In this chamber context, the performances of McHardy and Harriet Williams as Brangäne afforded an unusual first-act opportunity to hear some of the roots of Wagner’s vocal writing in earlier, Italian or at least Italianate, opera. Shorn of rich orchestral tapestry, the score, or better one’s aural perspective upon it, yielded other secrets: words and their meaning, steeped in Novalis's verse as much as the philosophy of Schopenhauer, often overlooked amidst the musicodramatic maelstrom; a grander bel canto than we have come to expect, Wagner’s Norma, rather than Bellini’s; not to forget those treacherous, enticing paths to a Schoenbergian future for voice with ensemble. Williams’s performance, wise and compassionate, with deeply affecting vocal colour—at one point, chalumeau-like in her lower register—had this listener long for more.

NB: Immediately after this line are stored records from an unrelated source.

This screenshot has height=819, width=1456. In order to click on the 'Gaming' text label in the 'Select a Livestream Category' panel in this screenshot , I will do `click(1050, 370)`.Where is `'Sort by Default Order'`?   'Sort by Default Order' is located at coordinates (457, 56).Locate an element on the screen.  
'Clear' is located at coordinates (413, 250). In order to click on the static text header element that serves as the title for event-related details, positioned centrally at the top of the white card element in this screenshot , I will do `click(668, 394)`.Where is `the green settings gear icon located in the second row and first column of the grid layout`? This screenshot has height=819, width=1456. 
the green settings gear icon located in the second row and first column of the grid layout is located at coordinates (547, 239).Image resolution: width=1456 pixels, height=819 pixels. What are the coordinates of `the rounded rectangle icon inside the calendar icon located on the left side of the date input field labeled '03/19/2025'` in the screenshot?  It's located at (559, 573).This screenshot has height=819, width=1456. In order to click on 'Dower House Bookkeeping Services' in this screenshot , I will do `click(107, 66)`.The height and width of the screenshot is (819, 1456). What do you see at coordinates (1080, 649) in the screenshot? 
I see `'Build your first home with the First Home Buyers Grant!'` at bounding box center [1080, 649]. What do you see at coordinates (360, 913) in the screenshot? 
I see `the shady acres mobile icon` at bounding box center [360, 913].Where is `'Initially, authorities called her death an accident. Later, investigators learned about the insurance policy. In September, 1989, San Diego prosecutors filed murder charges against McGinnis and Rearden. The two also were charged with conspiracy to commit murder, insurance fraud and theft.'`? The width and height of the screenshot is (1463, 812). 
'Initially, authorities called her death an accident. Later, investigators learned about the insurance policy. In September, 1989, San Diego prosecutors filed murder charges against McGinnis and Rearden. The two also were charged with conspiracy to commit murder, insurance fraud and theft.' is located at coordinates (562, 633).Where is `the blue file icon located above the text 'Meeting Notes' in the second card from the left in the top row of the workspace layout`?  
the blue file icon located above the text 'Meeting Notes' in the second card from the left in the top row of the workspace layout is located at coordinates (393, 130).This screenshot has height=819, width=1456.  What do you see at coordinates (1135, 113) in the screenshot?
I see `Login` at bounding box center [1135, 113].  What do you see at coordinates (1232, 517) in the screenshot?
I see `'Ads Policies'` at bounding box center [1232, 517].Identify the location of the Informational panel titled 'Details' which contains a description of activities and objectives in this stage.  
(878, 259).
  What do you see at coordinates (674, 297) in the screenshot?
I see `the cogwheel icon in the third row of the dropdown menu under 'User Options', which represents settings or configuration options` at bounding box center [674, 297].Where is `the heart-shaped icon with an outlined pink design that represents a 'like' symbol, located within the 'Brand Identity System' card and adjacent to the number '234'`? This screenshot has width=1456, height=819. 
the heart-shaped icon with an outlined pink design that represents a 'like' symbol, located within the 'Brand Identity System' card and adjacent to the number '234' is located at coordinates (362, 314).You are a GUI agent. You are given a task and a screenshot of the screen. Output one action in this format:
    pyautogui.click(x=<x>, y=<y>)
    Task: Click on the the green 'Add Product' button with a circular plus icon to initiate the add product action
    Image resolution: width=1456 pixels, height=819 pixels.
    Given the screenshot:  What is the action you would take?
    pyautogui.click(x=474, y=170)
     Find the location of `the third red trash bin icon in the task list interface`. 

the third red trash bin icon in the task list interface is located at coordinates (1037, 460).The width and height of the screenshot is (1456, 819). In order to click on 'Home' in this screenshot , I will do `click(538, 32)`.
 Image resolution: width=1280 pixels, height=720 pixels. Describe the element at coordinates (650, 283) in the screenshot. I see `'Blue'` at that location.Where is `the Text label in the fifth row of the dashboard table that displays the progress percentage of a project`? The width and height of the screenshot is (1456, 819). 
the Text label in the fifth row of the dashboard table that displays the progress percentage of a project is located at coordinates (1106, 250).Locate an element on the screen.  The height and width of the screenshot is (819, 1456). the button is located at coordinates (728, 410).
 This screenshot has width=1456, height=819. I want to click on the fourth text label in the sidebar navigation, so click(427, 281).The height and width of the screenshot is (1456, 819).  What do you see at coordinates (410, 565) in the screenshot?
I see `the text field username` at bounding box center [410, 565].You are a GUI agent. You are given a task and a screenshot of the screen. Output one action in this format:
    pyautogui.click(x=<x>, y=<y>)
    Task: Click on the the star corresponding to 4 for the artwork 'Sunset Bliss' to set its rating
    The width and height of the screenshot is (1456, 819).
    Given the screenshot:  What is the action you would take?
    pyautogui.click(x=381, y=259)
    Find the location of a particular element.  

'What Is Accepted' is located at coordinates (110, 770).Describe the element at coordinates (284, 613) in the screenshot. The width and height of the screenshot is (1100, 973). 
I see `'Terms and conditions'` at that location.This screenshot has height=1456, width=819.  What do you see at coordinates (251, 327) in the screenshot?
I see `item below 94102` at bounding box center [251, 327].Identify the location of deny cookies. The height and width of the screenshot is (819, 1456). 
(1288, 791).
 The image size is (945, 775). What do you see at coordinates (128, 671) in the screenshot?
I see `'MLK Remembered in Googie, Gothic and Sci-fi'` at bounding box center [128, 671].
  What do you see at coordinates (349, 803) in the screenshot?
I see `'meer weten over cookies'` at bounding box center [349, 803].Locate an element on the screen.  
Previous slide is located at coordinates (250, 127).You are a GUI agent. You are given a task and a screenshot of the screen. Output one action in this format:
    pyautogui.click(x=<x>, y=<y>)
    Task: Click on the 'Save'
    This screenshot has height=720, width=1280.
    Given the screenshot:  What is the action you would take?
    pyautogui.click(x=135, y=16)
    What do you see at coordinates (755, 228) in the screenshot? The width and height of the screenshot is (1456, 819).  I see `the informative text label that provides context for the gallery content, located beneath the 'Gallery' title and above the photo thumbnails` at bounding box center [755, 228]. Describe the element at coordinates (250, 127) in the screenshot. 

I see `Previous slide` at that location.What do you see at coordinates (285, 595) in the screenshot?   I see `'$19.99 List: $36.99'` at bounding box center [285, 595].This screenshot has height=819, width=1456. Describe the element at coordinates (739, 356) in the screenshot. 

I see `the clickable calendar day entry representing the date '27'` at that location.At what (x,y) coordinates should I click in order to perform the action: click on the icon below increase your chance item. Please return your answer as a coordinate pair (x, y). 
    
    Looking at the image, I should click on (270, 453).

Moreover, not only was there no weak link in the cast; strength of ensemble and dramatic interaction rendered it considerably more than the sum of its parts. Louis Hurst’s honest Kurwenal; finely etched accounts of the Young Sailor and Melot from Ben Thapa and Jonathan Cooke; Richard Wiegold’s sonorous King Marke, timbre and delivery redolent at times of noble Finnish predecessors such as Martti Talvela and Matti Salminen: all were valued contributors. It was, however, the keenly communicative qualities Bo Wang’s Shepherd and Steersman that made the greatest impression on me: nothing taken for granted, all presented with palpable sincerity and commitment. Above all, this was an accomplished and moving company debut.